Loading and updating of NYC-DB data via containerized batch processing.
6 stars 2 forks source link

Consider using Airflow/Dagster instead of (or in conjunction with) this #30

Open toolness opened 5 years ago

toolness commented 5 years ago

I recently found out about Airflow which does a lot of the stuff this tool does--it has many more features, but is also more complex. The main feature that would be nice to have is the concept of storing tasks as Directed Acyclic Graphs (DAGs), which allows for the concept of dependencies--this would be especially good for the WoW dataset, which requires a lot of prerequisite datasets. Right now we manage it simply by scheduling the WoW dataset to be generated a few hours after its prerequisites, but it'd be nice to have something more robust.

toolness commented 5 years ago

The Data Engineering Podcast #43 mentions that the ideal use of Airflow is in conjunction with Kubernetes, so it's possible we could reuse a lot of this repository's code with it!

toolness commented 4 years ago

Another option is Dagster, which addresses a lot of flaws in Airflow. More context is in this 45-minute presentation from October 2019.

jameslmartin commented 3 years ago

Hey @toolness - I've been following y'alls work at JustFix.nyc for about a year now and thought I might chime in. I think Apache Airflow would be a great tool for orchestrating these workflows. Writing DAGs might be a lift to start, but I think the flexibility they give you may provide more value in the long run. I would also suggest checking out Google Cloud's managed Airflow product called Cloud Composer. I'm not sure about budget/pricing, and I'm not a GCP expert, but I have had a great experience migrating jobs from a home-grown Airflow instance to Composer. The real headache with Airflow is operating/monitoring it in production, which a managed instance takes care of. It seems like you've run into issues with things silently failing, not retrying, etc. - a managed Airflow instance will likely help with that.

Another major benefit of managed Airflow is you can upgrade the version of Airflow fairly easily - giving you access to new Airflow operators as they come out. Newer versions of Airflow also support a Kubernetes Operator which gives you some flexibility to run your DAGs as k8s pods. It looks like you all already use k8s to run jobs, so perhaps there is some good overlap there.

A workflow I found that worked well was to set up CI between a GitHub repository and the Composer instance using GitHub Actions. Composer will automagically pick up new jobs by scanning an object store and searching for DAG files. You can sync the contents of the repo with a Google object bucket and viola - your DAGs show up in Composer and will run when you specify them to!

A downside I would consider - though I don't know the scale of y'alls data - would be that a managed Airflow instance may require more CPU than you initially expect. For example, if you're parallelizing an ETL job and Composer spins up 5 k8s pods to perform the work, that could get costly fast. On the other hand, a managed instance will provide monitoring and alerting so you'll have insight into that behavior.

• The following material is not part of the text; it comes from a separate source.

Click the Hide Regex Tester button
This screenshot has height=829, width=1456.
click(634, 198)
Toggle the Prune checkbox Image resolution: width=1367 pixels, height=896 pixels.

Happy to chat more if you want to brainstorm.

toolness commented 3 years ago

Oh cool, thanks @jameslmartin, this is very helpful information! Currently the job is parallelized via AWS Fargate, and I think it's not super cheap, but it gets done quickly. We also have a bunch of free AWS Credits, apparently, which makes AWS effectively cheaper than Google Cloud for us (unless of course we could snag some free GCP credits I guess).

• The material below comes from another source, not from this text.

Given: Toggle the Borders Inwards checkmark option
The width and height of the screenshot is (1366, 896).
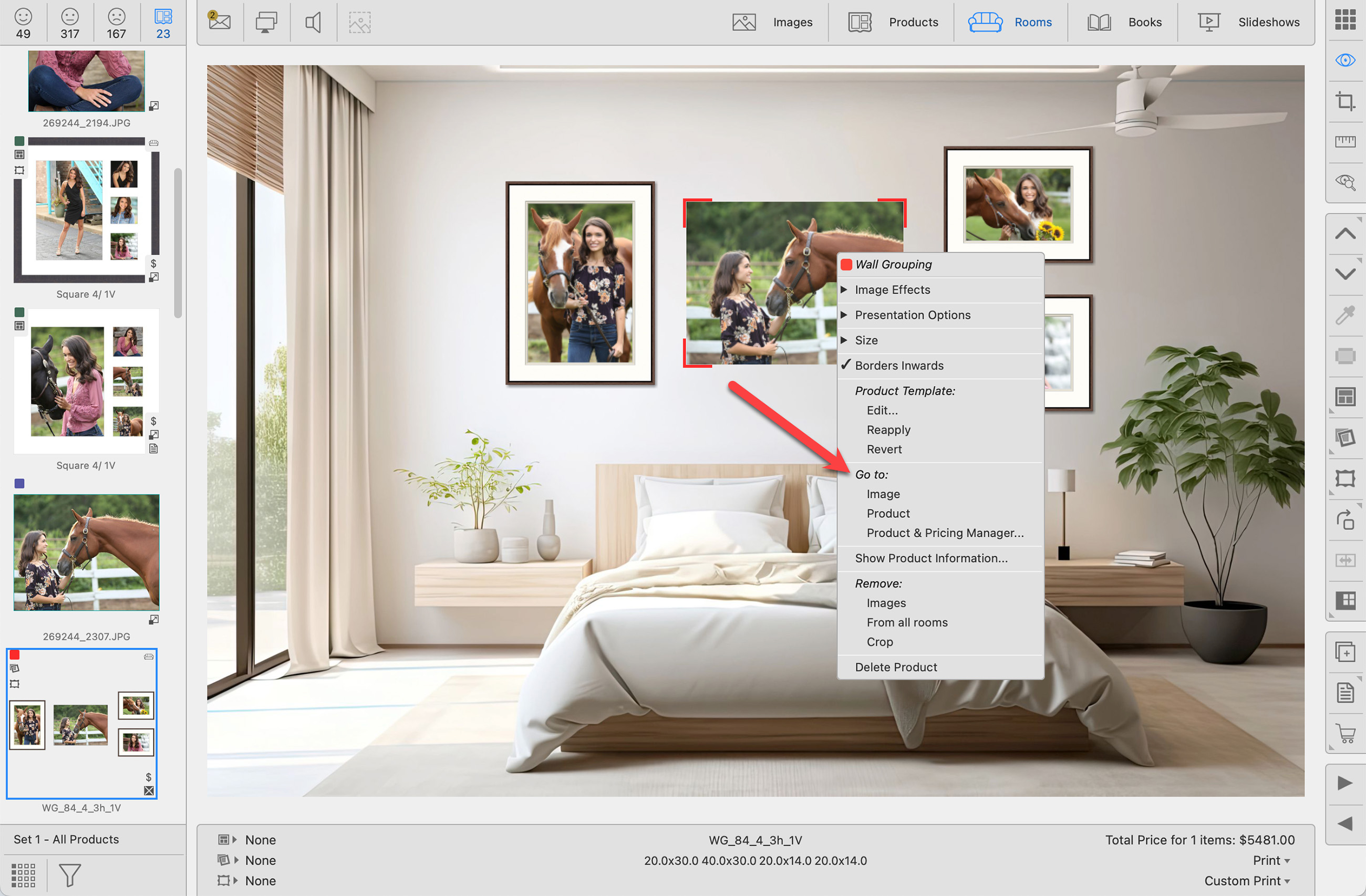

Right now "silent failure" is no longer an issue since we added Rollbar integration in #54, so at least that's taken care of. But we still don't have automatic retries in place, and there may be other things Airflow/Dagster can help us with too.

At the moment we don't have bandwidth to iterate on this solution, but hopefully we will in the new year, and I'll loop back with you then. Thanks again for your thoughts!